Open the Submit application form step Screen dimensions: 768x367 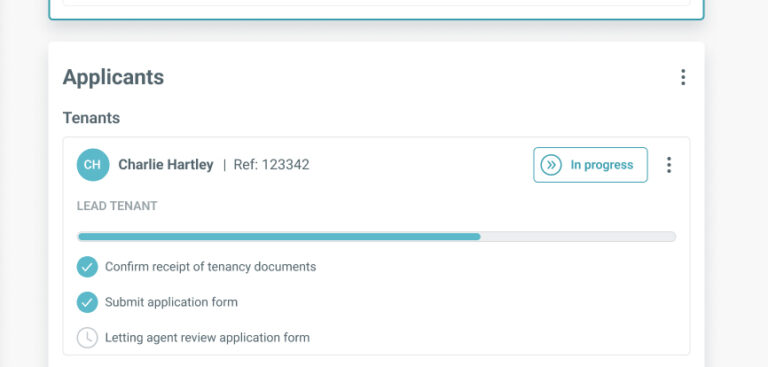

===============

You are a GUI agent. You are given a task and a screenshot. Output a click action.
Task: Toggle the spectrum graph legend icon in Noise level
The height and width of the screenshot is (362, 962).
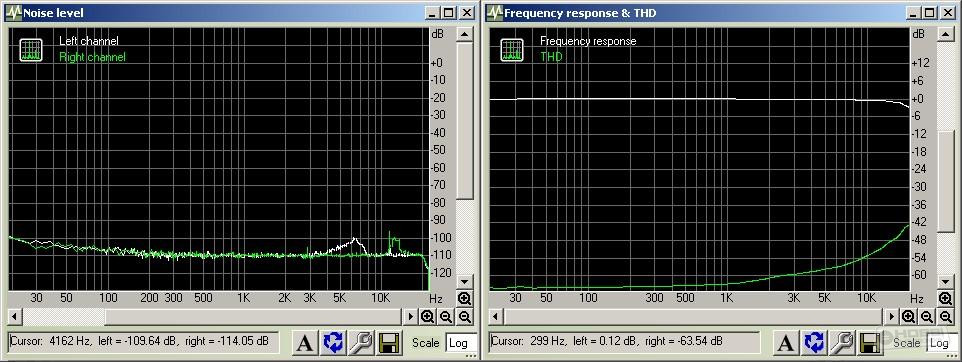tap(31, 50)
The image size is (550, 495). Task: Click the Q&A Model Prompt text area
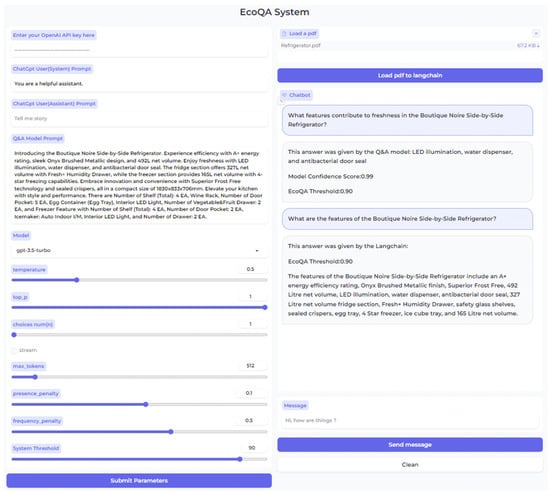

===============

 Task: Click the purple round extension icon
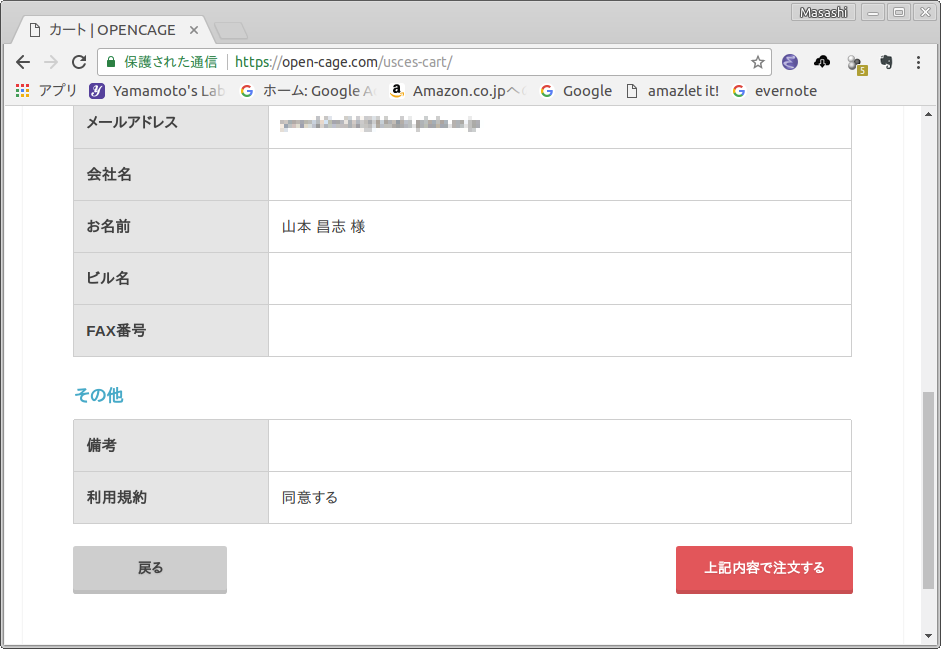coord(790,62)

===============

- _EXERCISE AIM_: Nothing but the lines from the one with "You are a GUI" to the one with "The image size" above, both included, should be transcribed, exactly and without pictures.

- _ANSWER BOX_:
You are a GUI agent. You are given a task and a screenshot. Output a click action.
Task: Toggle the spectrum graph legend icon in Noise level
The height and width of the screenshot is (362, 962).
tap(31, 50)
The image size is (550, 495). Task: Click the Q&A Model Prompt text area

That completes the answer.